Mais ou menos pela mesma época, escrevi um artigo de título “O primado do instante,” publicado no jornal Estado do Piauí. Era um artigo de crítica à importância exagerada que se dá ao presente. Falei do tempo tríbio de Gilberto Freyre (1900-1987), e de outros aspectos desfavoráveis dos adoradores de tudo que seja ligado ao presente (passado na época) e, hoje, futuro.
Numa apostila de inglês que preparei nos anos 1970 para o Curso Policultura, curso preparatório aos exames do antigo Artigo 99 e vestibulares, situado no simpático bairro da Penha, abordando as preposições inglesas, escrevi a seguinte frase: “ I shall be an old man in the end of the XX century.”("Serei um velho no final do século XX."). Só agora percebo que havia exagerado na compreensão da minha idade, porquanto, no final do século XX, eu estaria apenas com cinquenta e cinco anos. Veja-se daí que um jovem de vinte e cinco anos, tempo em que estava trabalhando naquele curso, pensava que um homem de cinquenta e cinco já fosse velho. Agora, penso no quanto estava errado. Ah, mocidade apressada e irrefletida nas suas declarações!

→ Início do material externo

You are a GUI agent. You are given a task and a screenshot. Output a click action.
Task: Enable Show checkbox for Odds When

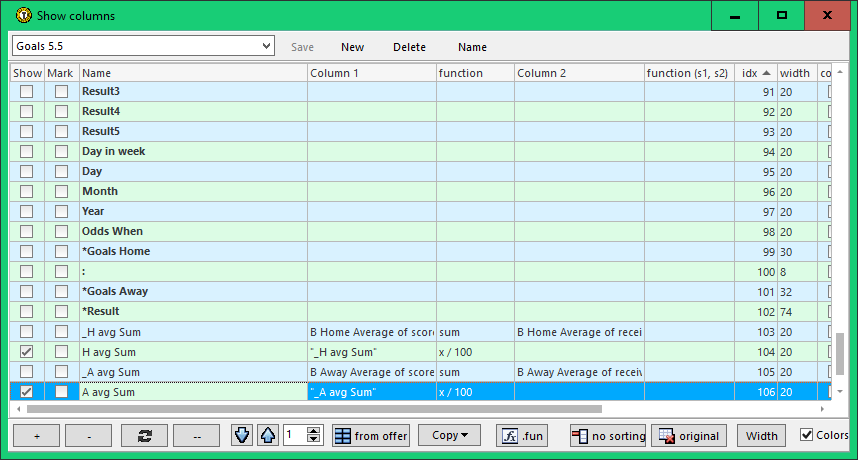tap(27, 232)
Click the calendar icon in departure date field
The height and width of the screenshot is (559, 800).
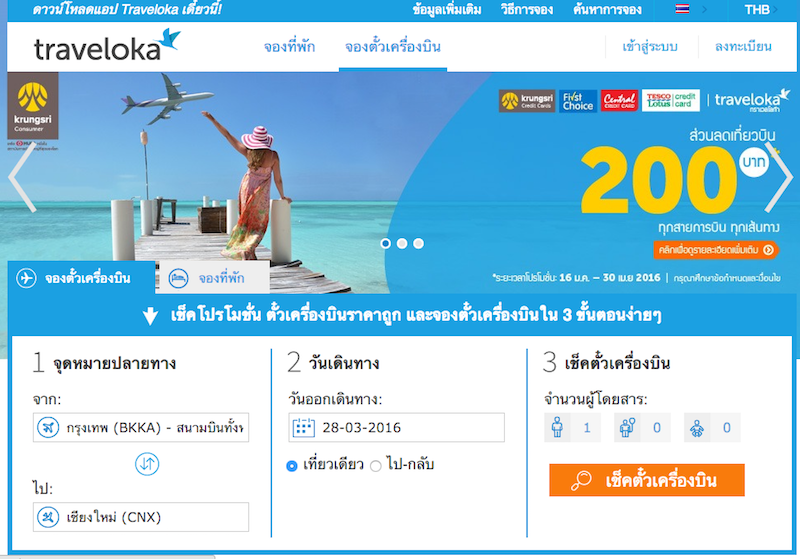pyautogui.click(x=303, y=428)
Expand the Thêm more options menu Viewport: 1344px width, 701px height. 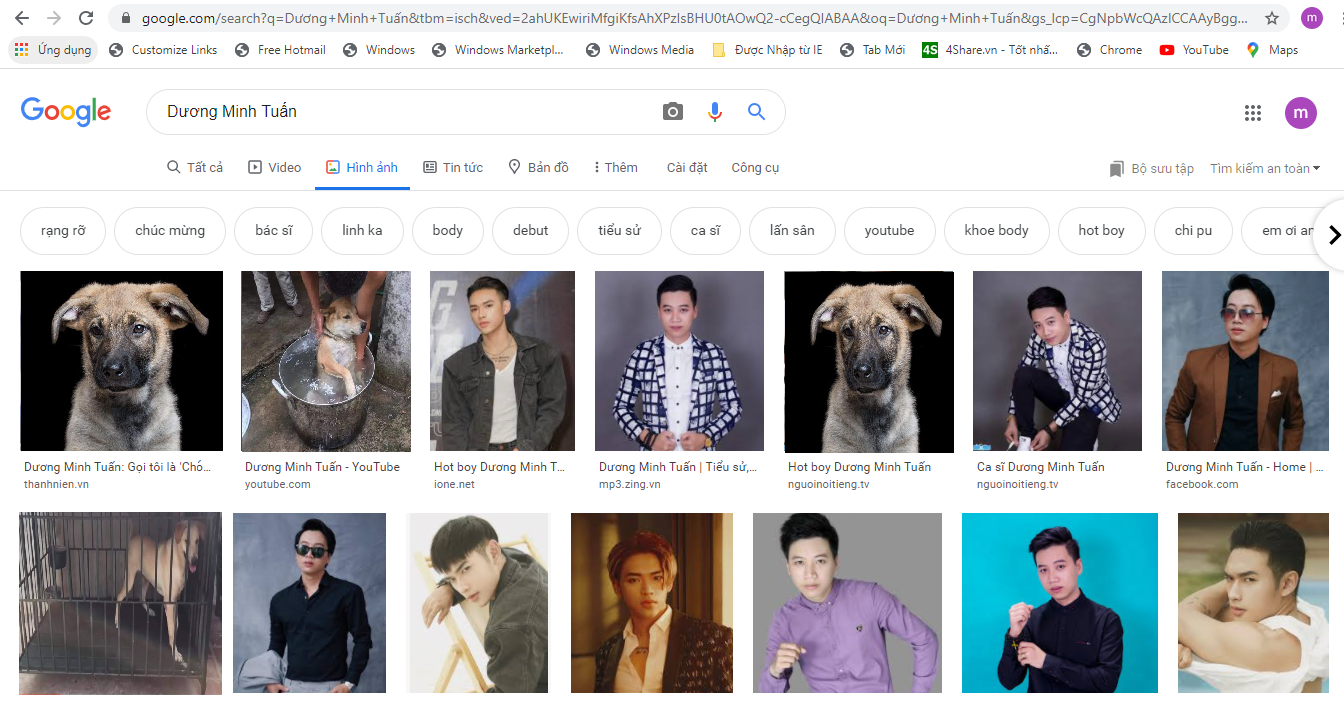click(x=615, y=167)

Uma vez, antes de completar trinta anos, fiquei na dúvida se iria fazer vinte nove ou trinta. Senti o sinal do tempo. Eu estava em Teresina a passeio. “Meu Deus, vou completar vinte nove ou trinta?” A dúvida me atrapalhava a memória e a lucidez por instantes Será que era porque percebia que já me abeirava dos trinta e, que, pela primeira vez, a ideia da fuga do tempo me exasperava? A confusão durou apenas, como disse, questão de segundos.

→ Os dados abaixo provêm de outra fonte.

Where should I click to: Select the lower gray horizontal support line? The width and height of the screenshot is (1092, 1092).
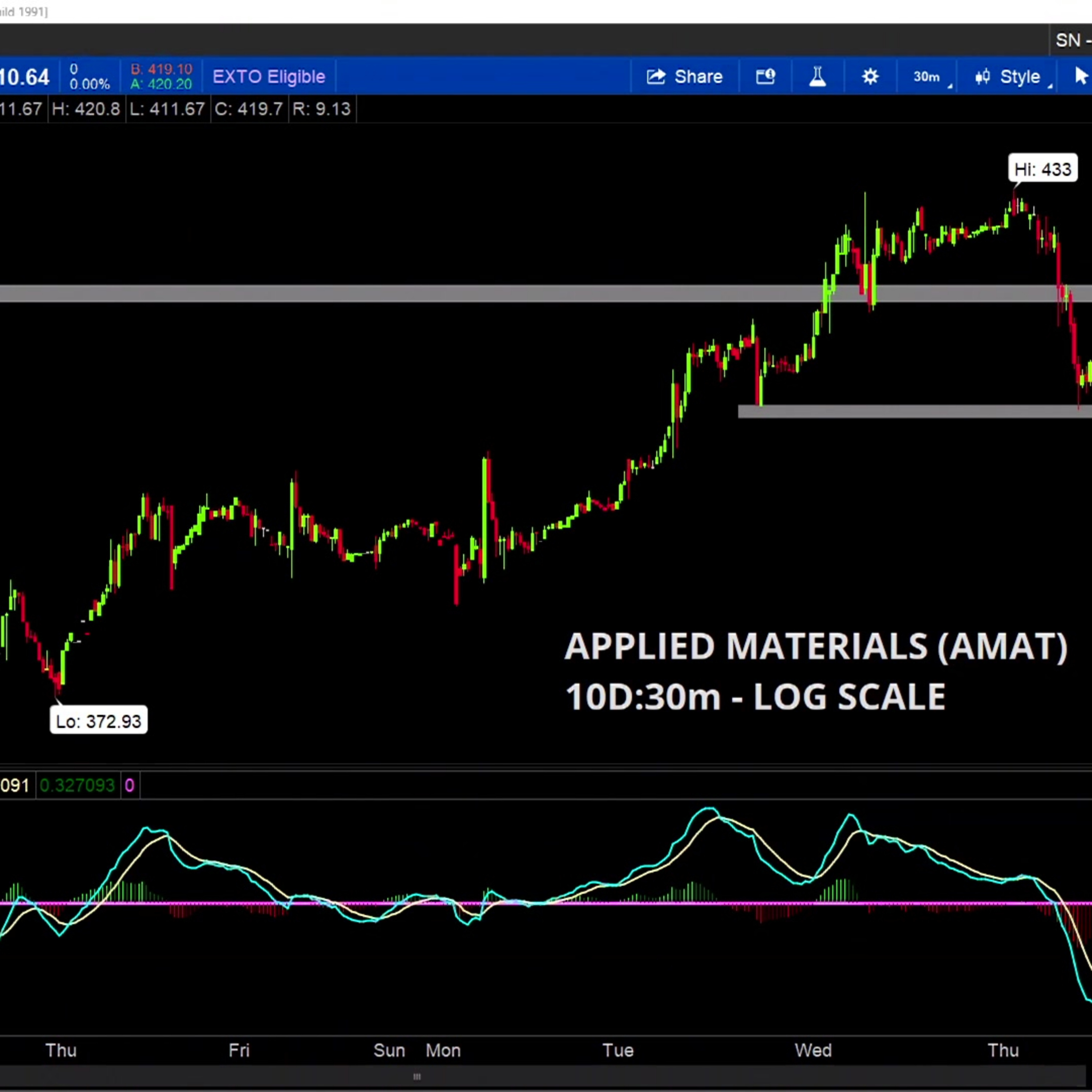click(914, 411)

Costumo afirmar que não gosto do tempo, no que sou contrariado pela minha esposa, que, ao contrário, é uma grande amiga do tempo. Sua defesa do tempo é bem simples e bem racional: “ O tempo é meu amigo, ele iguala todos. Não escapa ninguém e ninguém o engana,” sentencia ela com ares de pensadora. Ela se refere à questão das mudanças físicas do indivíduo, mudanças que tanto abarcam os ricos quanto os pobres, as mulheres bonitas e as não tanto. “Nem a plástica consegue detê-lo,” conclui ela. A plástica tem seus limites após os quais nada se pode mais fazer. O tempo, então, se recompõe e toma o seu rumo normal, a não ser que viremos todos um Dorian Gray da vida, com todas as consequências de que se tem notícia. E que consequências, que Deus nos livre!